Sayın seyirciler…

Değerli arkadaşlar…

Kıymetli okurlar…

Ey ahali…

Ya da.

Ey cemaat-i müslimin…

Ayrıca bizi yönetenler.

Yani.

Memleket için yasa koyanlar, yasayı uygulayanlar…

Vekiller, hakimler, savcılar, bakanlar…

Kısaca…

Devletin tüm kademe, tüm erkânı…

Sürekli halı altına süpürerek, üstüne görmezden geldiğimiz bu ahlaki ve vicdani çöküş için bi’şeyler yapmayacak mıyız artık?

Türkiye’nin geleceğinden…

Çocuklardan…

Taciz ve istismara uğrayan çocuklarımızdan yükselen çığlıklardan söz ediyorum.

Bunca olup bitene, daha ne kadar kulak tıkayacağız?

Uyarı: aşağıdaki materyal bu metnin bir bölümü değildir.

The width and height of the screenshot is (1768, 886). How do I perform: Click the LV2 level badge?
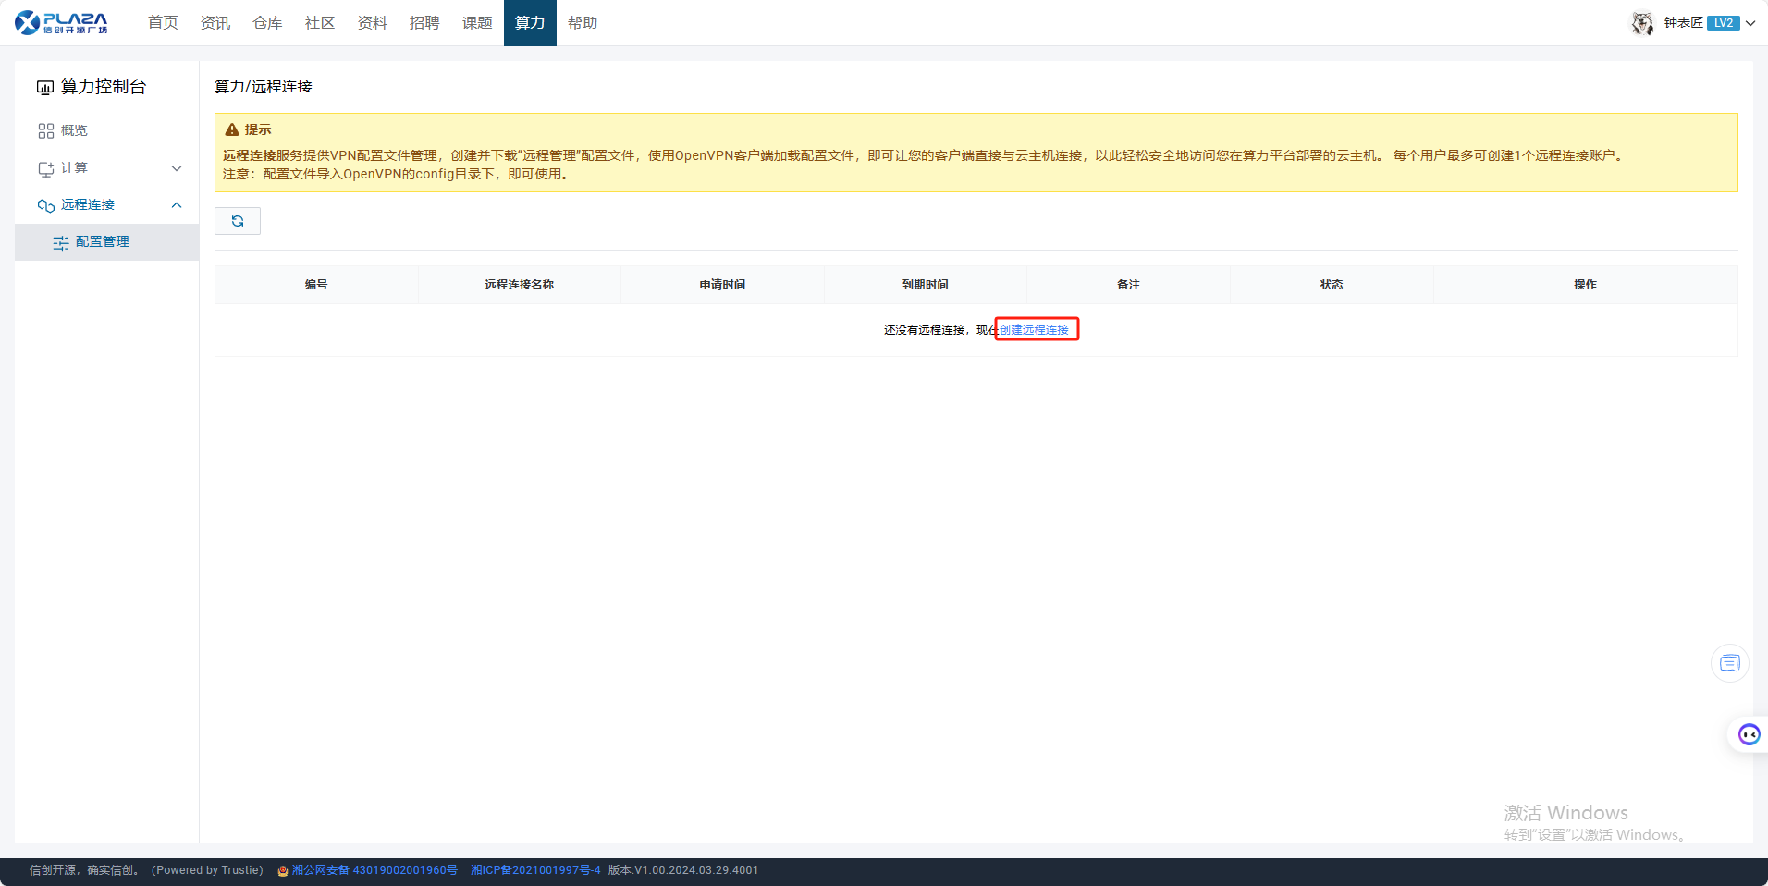pyautogui.click(x=1723, y=23)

Yahut yaşananlar karşısında bize düşen, sadece hıçkıra hıçkıra ağlamak mıdır?

Bir baba olarak yazıyorum.

Sokaklara çıkamaz oldu çocuklarımız.

Ve sevemiyoruz artık sokaktaki hiçbir çocuğu.

Kilitledik.

Hapsettik evlere.

Vitamin tabletleriyle karşılanıyor  artık güneş ışığı.

O denli karanlıktalar yani.

En kötüsü…

Ormanlık alanlarda jandarmayla arıyoruz bakkala gönderdiklerimizi.

Ahlaksızlık, vicdansızlık o denli kök salmış memlekette anlayacağınız.

Eskiden…

Yani önceleri…

Edirne’den Kars’a, Jüpiter’den Marsa…

Nerde yaşanırsa yaşansın…

Televizyonlarda izleyemezdik bu tür canilikleri.

Kanımız donardı.

Kanalı değişirdik anında.

Şimdi değişsen ne fayda…

Kanal başka, isim başka…

Siyasetle birlikte herhangi bir ideolojiye indirgenemeyecek kadar büyük ve ağır olan bu ahlaki soruna alıştık mı desek, uyuştuk mu desek, yorum sizin.

Lakin kişiden kişiye değişmeyecek olan gerçek ortada.

Şiddetini giderek artıran bu ahlaki erozyon, önlem alınmadığı takdirde günümüzle birlikte yarınlarımızı da heba edecek!